■ Task directions ■
From the E-Cell text below, list every cellular process it names as causing interactions between intracellular components.

■ Reading text ■
- - -

At this point, we understand that the E-Cell Simulation Environment is a unique blend of generic and cellular simulation systems. We also have a basic understanding that this blend is possible because of the way the E-Cell Simulation Environment uniformly treats algorithms, which allows users to extend the Simulation Environment with any new algorithm they need to include in their models. Before we cover the architectural details used by the Simulation Environment to make this possible, knowing the background of the E-Cell project will help provide a better understanding of the forces that have forged the E-Cell System and the E-Cell Simulation Environment into the unique form they take today.

The origins of these programs began at Keio University in 1996, with the launch of a biological program called the E-Cell Project that aimed to reconstruct a whole cell in silico. For this project the organism Mycoplasma genitalium, which possesses the smallest known genome, was chosen as the target. One branch of the project consisted of initial work on a simulator that could simulate the whole cell models the project would produce. (This simulator would come to eventually develop into the current version of the E-Cell Simulation Environment, over a period of many years and several major software releases.) The initial work in engineering this program was to perform a meta-study of the field of biological modeling in order to establish a requirements analysis that would determine what features a simulator capable of running whole-cell models would have to possess.This investigation uncovered that, while the simulation of biological cells is similar in many respects to the simulation of many other types of complex systems, cellular systems typically have features that pose unique challenges to their simulation. The specific discovery was that in categorizing systems based on modeling requirements, there are at least three axes of complexity and cellular systems rank particularly high on two of them.

The first type of complexity the E-Cell Project observed was that cellular systems typically have high copy numbers of components, implying that the total number of interactions taking place within a cell during any given time interval is large. This type of complexity is common in the world of simulation. However, the second type of complexity observed within cellular systems by the E-Cell group was less often found in the world of complex systems. This type of complexity is ontological, which means that within most cellular systems the number of distinct interaction types that can be observed is large. Cellular processes including metabolism, signal transduction, gene expression, cytoskeletal dynamics and cytoplasmic streaming are all processes that cause interactions between intracellular components but otherwise differ fundamentally from one another in their behaviors, possessing different properties such as time scales, number of intracellular components affected, global effects on the cell, dynamics, etc.

- - -

■ Stored data ■
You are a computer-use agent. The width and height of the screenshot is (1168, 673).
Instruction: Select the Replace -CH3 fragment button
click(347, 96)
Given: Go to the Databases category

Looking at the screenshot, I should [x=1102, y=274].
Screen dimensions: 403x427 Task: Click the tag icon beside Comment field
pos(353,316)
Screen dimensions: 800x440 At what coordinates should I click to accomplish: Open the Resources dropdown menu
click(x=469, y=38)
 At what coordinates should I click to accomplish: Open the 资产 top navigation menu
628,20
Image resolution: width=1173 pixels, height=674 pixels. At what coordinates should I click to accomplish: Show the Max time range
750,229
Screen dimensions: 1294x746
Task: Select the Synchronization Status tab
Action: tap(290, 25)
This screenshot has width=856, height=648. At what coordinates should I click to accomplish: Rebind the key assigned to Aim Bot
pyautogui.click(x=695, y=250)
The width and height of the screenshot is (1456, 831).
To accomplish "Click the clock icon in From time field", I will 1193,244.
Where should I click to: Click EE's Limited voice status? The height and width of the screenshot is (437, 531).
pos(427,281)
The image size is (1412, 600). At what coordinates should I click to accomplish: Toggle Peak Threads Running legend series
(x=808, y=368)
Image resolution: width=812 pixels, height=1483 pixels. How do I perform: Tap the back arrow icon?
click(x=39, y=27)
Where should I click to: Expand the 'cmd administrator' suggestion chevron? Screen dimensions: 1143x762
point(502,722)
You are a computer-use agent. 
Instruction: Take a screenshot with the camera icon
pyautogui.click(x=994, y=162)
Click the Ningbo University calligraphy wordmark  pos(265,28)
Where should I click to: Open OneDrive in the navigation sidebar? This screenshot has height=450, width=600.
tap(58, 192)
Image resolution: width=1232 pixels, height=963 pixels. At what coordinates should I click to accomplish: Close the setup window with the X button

- - -

■ Written reply ■
Metabolism, signal transduction, gene expression, cytoskeletal dynamics, cytoplasmic streaming